Better.com Allegedly A Good Deal Worse Than It Told SPAC Investors
Unlike nearly 1,000 of her former colleagues, Sarah Pierce didn’t get canned by mortgage lender Better.com via mass Zoom call just before Christmas. Nor was she among those who found out they were unemployed via unexplained severance check three months later, because she had been fired the month before. And unlike those let go for “stealing” from the company by being lazy or because its rosy projections for itself weren’t panning out, Pierce says she got the heave-ho for gently suggesting that Better.com and CEO Vishal Garg not issue those projections simply to save its SPAC deal, because they were untrue.
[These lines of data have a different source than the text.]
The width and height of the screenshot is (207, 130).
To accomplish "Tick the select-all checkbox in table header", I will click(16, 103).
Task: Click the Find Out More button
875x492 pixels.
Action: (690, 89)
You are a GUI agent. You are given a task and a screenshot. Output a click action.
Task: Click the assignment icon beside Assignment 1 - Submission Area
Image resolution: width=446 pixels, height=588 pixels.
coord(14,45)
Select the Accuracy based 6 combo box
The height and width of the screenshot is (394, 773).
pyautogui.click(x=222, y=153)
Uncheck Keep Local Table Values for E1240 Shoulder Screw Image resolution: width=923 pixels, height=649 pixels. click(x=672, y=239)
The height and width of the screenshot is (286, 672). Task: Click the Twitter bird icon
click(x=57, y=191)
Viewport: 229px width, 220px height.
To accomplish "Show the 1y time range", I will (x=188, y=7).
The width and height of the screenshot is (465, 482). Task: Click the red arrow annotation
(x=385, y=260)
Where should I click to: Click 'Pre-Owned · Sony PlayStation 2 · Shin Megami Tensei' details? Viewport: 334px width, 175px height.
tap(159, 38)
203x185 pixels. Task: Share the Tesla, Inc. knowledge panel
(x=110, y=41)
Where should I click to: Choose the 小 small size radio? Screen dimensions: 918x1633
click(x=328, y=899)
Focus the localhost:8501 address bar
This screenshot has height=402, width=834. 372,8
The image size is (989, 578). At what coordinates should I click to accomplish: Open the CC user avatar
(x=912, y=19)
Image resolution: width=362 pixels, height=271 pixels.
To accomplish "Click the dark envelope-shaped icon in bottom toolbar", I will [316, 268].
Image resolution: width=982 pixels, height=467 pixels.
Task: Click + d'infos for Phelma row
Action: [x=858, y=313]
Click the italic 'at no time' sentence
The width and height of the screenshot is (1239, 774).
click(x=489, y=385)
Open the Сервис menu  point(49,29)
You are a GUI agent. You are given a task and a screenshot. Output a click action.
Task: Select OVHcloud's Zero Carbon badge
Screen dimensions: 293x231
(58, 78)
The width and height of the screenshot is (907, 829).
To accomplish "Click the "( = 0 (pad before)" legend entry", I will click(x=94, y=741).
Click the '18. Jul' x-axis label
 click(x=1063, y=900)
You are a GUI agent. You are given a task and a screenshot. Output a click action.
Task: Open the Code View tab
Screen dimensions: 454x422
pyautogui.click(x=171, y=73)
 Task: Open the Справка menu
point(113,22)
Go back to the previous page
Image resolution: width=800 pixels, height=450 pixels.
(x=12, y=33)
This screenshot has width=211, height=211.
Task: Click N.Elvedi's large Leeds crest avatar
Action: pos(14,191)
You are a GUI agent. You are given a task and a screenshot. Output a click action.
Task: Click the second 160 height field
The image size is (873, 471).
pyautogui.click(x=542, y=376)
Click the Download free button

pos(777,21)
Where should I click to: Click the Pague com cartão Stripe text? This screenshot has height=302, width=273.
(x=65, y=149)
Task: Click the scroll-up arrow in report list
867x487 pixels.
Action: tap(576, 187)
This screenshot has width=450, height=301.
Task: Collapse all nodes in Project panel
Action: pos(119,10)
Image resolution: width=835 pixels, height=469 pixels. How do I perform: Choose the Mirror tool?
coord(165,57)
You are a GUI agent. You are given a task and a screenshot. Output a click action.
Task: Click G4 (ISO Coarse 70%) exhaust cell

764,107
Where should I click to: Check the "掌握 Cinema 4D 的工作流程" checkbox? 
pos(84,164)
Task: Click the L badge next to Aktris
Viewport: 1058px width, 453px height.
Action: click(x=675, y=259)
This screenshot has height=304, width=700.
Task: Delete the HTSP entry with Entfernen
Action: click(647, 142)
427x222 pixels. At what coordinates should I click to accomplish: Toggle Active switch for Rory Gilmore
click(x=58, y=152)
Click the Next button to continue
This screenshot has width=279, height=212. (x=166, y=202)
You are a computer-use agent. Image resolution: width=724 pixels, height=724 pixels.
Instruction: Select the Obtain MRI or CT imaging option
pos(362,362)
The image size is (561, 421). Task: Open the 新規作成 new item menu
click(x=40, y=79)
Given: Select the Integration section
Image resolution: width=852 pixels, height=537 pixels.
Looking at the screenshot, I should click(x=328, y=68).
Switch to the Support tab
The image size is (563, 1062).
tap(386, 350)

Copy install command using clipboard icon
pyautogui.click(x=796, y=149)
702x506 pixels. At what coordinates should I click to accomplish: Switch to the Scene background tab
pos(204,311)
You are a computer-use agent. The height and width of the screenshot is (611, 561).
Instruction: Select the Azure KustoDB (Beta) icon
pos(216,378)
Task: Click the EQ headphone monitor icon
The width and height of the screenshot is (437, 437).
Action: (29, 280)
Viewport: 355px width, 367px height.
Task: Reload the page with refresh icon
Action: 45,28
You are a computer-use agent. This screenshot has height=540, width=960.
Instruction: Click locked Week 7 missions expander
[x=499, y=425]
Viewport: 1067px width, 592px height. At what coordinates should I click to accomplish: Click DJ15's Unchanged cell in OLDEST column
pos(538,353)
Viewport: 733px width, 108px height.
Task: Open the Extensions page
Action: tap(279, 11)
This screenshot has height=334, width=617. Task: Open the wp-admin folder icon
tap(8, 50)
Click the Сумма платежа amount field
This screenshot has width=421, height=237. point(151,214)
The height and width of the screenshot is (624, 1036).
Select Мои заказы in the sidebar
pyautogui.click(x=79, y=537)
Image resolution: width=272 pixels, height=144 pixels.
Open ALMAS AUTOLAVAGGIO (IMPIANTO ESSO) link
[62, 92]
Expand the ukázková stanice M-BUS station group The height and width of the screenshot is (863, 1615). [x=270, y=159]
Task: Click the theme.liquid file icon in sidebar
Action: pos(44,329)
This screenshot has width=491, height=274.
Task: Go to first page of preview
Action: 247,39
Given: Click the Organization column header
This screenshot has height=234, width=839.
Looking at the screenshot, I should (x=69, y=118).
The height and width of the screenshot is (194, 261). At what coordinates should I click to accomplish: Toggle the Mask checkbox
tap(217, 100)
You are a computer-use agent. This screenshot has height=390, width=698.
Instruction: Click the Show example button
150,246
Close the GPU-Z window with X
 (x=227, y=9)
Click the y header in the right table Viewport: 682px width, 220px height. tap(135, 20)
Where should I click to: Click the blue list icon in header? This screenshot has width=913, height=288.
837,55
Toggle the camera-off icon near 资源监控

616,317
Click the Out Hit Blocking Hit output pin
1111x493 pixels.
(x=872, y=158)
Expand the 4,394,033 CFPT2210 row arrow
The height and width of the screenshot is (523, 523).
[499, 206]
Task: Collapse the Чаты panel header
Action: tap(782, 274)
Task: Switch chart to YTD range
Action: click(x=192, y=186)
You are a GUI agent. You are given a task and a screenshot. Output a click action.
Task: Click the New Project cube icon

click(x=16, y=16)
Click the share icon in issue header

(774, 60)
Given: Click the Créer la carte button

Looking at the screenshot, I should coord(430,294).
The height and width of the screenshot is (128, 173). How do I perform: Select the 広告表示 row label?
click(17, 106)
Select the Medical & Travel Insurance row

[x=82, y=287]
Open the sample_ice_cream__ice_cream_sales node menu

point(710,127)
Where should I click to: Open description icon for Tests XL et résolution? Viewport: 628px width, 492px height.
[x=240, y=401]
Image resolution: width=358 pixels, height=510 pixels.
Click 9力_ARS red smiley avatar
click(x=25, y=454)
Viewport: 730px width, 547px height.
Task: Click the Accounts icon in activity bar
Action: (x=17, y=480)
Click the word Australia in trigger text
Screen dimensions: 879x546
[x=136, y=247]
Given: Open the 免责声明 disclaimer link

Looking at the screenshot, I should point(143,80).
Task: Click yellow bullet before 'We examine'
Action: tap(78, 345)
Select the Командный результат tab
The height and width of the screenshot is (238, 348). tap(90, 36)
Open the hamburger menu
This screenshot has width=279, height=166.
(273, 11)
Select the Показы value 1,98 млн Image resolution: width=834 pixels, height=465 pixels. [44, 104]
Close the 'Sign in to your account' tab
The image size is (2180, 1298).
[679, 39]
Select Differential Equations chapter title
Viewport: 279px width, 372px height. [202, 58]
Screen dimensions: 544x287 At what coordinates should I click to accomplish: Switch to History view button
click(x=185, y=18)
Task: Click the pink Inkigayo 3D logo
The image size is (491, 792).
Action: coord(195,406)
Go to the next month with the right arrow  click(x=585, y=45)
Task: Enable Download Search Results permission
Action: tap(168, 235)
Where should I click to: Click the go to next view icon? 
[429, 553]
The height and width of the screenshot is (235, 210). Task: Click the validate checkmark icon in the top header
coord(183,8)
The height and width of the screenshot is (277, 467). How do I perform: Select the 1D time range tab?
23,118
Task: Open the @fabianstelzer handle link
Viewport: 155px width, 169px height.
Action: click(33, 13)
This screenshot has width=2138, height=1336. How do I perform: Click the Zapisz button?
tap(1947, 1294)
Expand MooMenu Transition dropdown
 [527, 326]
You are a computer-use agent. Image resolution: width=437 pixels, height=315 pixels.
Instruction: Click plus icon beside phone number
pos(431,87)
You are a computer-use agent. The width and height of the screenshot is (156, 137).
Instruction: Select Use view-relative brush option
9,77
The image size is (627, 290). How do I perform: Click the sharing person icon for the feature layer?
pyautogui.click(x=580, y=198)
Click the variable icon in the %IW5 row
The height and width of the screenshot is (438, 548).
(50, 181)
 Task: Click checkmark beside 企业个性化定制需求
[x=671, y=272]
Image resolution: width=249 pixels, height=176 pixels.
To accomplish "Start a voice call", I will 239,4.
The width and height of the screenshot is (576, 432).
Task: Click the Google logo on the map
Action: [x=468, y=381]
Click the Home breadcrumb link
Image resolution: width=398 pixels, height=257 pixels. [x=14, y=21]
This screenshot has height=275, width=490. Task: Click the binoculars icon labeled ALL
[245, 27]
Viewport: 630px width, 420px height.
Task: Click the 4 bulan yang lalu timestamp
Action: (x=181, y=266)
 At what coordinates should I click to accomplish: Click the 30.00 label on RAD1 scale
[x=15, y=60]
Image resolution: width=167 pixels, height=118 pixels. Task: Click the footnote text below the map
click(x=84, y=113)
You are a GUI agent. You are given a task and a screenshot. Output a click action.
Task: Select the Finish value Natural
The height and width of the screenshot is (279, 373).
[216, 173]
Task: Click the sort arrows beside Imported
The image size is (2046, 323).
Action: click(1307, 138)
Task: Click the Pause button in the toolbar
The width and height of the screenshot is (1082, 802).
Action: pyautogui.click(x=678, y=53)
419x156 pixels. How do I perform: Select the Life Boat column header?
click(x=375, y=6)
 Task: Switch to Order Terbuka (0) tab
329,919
The company lost $304 million last year, according to company filings. Last winter, Mr. Garg allegedly told the company’s board and investors that the company would become profitable again by the end of the first quarter in 2022, according to the lawsuit. Ms. Pierce said her operations team, in partnership with the company’s finance department, had presented internal projections to Mr. Garg that showed the company couldn’t expect to break even until at least the second half of this year…. Ms. Pierce also alleges in the suit that the company had overstated the strength of its brand in financial filings relating to its potential merger.
Of course, no wrongful termination lawsuit worth its salt is complete without the airing of tangentially-related dirty laundry, especially with an antagonist as, let’s say colorful, as Garg, and Pierce’s doesn’t disappoint.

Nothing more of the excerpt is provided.